# She is using the cheater's script! (Video)



## MattMatt (May 19, 2012)

This woman is using the cheater's script. Blameshifting, controlling, lying, emotional blackmail etc.


----------



## 2ntnuf (Jul 14, 2012)

Can't watch it.


----------



## sunsetmist (Jul 12, 2018)

It says video not released in our country.......

Tried to find through YouTube, but were too many Jeremy Kyle cheating videos to search.


----------



## BruceBanner (May 6, 2018)

This might work. https://uk.proxfree.com/permalink.p...NvqdWXaueR0sT1piw3mxEboSRG5eo6Ah/5tvKXS&bit=1


----------



## Rob_1 (Sep 8, 2017)

Your typical blame shifting cheater. The guy, your typical weak man.


----------



## Decorum (Sep 7, 2012)

No Video.


----------



## MattMatt (May 19, 2012)

BruceBanner said:


> This might work. https://uk.proxfree.com/permalink.p...NvqdWXaueR0sT1piw3mxEboSRG5eo6Ah/5tvKXS&bit=1


Thanks.


----------



## BluesPower (Mar 27, 2018)

Absolutely astounding. 

This is the reason that you never, ever, ever take a cheater back...


----------



## Laurentium (May 21, 2017)

Why the hell do people agree to go on these shows? (Or, to put it another way, why is TV allowed to exploit the mentally ill in this way?)


----------



## 269370 (Dec 17, 2016)

Are you serious? Is that the level the boards have sunk to? Jeremy Kyle?
They are all (terrible) actors and this is all staged. Is it not obvious? 
This is daytime television and not worth a comment.


Sent from my iPhone using Tapatalk


----------



## MattMatt (May 19, 2012)

inmyprime said:


> Are you serious? Is that the level the boards have sunk to? Jeremy Kyle?
> They are all (terrible) actors and this is all staged. Is it not obvious?
> This is daytime television and not worth a comment.
> 
> ...


Sadly it is NOT staged. We were watching it one day and saw a couple we knew.
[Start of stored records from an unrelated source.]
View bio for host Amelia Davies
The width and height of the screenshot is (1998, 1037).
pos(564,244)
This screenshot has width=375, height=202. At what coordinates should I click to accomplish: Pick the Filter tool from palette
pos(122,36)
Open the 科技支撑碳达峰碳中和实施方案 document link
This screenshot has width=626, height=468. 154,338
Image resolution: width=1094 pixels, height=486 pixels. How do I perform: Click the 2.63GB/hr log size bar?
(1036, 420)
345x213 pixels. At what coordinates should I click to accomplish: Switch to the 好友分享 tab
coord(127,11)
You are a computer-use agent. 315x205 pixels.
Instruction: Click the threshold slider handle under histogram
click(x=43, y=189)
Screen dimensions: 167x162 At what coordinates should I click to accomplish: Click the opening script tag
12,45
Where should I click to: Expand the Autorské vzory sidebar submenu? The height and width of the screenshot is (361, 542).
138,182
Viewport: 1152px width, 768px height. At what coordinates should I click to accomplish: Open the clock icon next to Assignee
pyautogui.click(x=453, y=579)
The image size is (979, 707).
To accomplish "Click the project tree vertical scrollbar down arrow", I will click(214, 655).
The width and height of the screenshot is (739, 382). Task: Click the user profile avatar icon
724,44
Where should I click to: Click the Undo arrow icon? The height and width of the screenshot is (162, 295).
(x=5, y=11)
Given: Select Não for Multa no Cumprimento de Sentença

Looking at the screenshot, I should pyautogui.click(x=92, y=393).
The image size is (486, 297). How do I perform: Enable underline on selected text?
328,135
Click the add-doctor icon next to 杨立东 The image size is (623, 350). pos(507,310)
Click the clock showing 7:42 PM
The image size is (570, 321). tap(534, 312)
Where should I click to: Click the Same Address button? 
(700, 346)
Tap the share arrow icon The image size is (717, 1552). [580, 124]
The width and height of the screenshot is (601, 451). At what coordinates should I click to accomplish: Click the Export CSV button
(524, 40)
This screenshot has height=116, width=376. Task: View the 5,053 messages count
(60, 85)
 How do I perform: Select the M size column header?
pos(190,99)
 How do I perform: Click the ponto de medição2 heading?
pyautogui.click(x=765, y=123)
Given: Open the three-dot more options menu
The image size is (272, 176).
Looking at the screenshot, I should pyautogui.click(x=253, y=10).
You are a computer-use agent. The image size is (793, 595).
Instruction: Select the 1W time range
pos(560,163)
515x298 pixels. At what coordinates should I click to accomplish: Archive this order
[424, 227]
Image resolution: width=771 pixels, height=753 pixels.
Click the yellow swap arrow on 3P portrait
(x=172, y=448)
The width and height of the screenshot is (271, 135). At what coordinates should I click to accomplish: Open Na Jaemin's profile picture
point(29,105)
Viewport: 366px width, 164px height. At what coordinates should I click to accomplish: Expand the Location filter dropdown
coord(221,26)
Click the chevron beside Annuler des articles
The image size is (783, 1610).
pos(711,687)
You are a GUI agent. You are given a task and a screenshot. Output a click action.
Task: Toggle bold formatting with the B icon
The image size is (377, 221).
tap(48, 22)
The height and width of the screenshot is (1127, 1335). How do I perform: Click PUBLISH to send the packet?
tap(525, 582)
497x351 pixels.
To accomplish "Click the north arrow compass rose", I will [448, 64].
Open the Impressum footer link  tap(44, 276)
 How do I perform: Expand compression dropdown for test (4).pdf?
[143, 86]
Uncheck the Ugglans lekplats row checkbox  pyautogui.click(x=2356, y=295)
And yes she was well known for putting it around a bit, locally.

So do get down from your high horse!


----------



## 269370 (Dec 17, 2016)

MattMatt said:


> Sadly it is NOT staged. We were watching it one day and saw a couple we knew.
> 
> 
> 
> ...




Of course they are either actors (and sign confidentiality contracts etc) or from the lowest class of people possible who desperately want a minute of fame on TV. The producers then amplify, cut and edit it, as they see fit to make it into some drama. Same system as with Big Brother.
In either cases it is pathetic. Come on, no high horse necessary. 

https://www.google.co.uk/amp/s/www..../498645/jeremy-kyle-guest-told-how-to-act/amp

The US equivalent is the Jerry Springer show, same stuff:

https://reelrundown.com/tv/Is-the-Jerry-Springer-Show-Real-or-Fake-Staged


Sent from my iPhone using Tapatalk


----------



## MattMatt (May 19, 2012)

inmyprime said:


> Of course they are either actors (and sign confidentiality contracts etc) or from the lowest class of people possible who desperately want a minute of fame on TV. The producers then amplify, cut and edit it, as they see fit to make it into some drama. Same system as with Big Brother.
> In either cases it is pathetic. Come on, no high horse necessary.
> 
> https://www.google.co.uk/amp/s/www..../498645/jeremy-kyle-guest-told-how-to-act/amp
> ...


You are confusing Jeremy Kyle and Jerry Springer? For future reference Jeremy Kyle was born in Reading and Jerry Springer was born in Highgate, London.


----------



## 269370 (Dec 17, 2016)

MattMatt said:


> You are confusing Jeremy Kyle and Jerry Springer? For future reference Jeremy Kyle was born in Reading and Jerry Springer was born in Highgate, London.




Not confusing, I said their television programmes are equivalent garbage on two continents for mass audiences who should know better but I don’t mean to offend the fans with my horse  


Sent from my iPhone using Tapatalk


----------



## MattMatt (May 19, 2012)

inmyprime said:


> Not confusing, I said their television programmes are equivalent garbage on two continents for mass audiences who should know better but I don’t mean to offend the fans with my horse
> 
> 
> Sent from my iPhone using Tapatalk


OK, I see your point.


----------



## RWB (Feb 6, 2010)

Her "pauses" during denial when being questioned tell she is lying. Lies have to be reasoned out in the mind before being said. The TRUTH does not lag.


----------



## SunCMars (Feb 29, 2016)

Keep in mind.....

While some are staged.

All are paid.

.......................................................................................................

With the sad Sacks, sad Janes....
When they are down on their luck, down on their Crowns, their foreheads touch dirt.

Then their broke faces willingly go before a camera, to show off their dirty Crown Jewels, and to bury them in a half (their-age) Guinea, for a shilling; plunging it in a half-farthing deep.
Or, they be on the receiving end of such brass coy coin.

These shows are R-rated TV Porn.

................................................................................................................................................

X-Rated Porn is fifty Shillings different.... only the Crown becomes higher, say waist level, really, waste level.
Sixpence from soil, replete with fake groans, for real Groat paid.

These actors, actresses are no Rose Nobles.
They sold all but a half-pound, have no Laurels to peddle.

And their fame is forever etched, not in cellophane, rather in Digital Three Pence dimensions.
All so played to the wayward winds that tune in.

Their Jewels reduced to colored dits and dots, in zeros and ones.

While their flesh will age, their digital currency will never fade.

It will be there for their great, great grandchildren to view. All for a Crown that would not stay put, it slipping off, falling to soil.
They, never learning a Farthing about life.


----------



## MattMatt (May 19, 2012)

The Jeremy Kyle Show does not pay people to participate in the show.

Though they do pay "reasonable" travel expenses and for overnight hotel accommodation.


----------